One person criticized Yang for saying Japanese Americans during World War II “volunteered for military duty at the highest possible levels to demonstrate that they were Americans” as part of his argument.

“This rhetoric is extremely dangerous and takes me back to the WWII camps, when Japanese Americans were encouraged to display their patriotism as a response to being treated like prisoners,” the person wrote on Twitter.

Still others said Yang’s op-ed failed to address the role that oppression has had on Asians in the United States.

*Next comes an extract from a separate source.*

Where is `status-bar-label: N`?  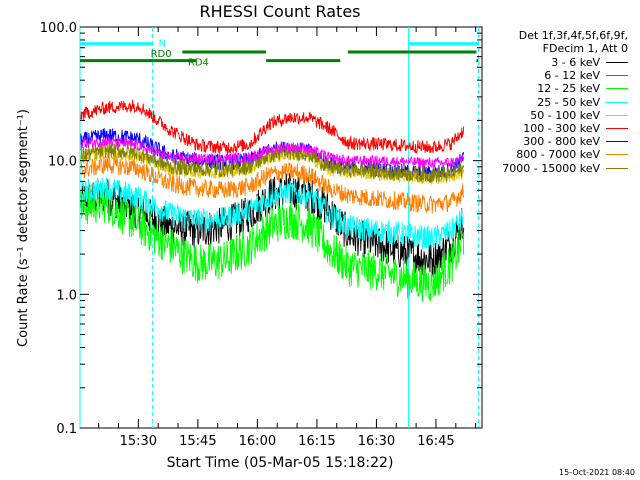
status-bar-label: N is located at coordinates (162, 44).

Throughout his presidential run, Yang was often rebuked for playing up harmful stereotypes about Asians and Asian Americans, from adopting “MATH” — or “Make America Think Harder” — as his campaign slogan to implying he knows a lot of doctors because of his race at a cringeworthy presidential debate.

Since the end of his campaign, Yang has transitioned into his new role as a political commentator for CNN and plans to launch a weekly podcast with the Cadence13 network about public policy, technology and social issues, called “Yang Speaks.”

Though it’s all fine and great that Yang has chosen to remain in the spotlight, especially since national media is lacking in people of color, his op-ed for The Washington Post isn’t doing Asian Americans any favors in the acceptance and inclusion department — and it’s certainly not “part of the solution.”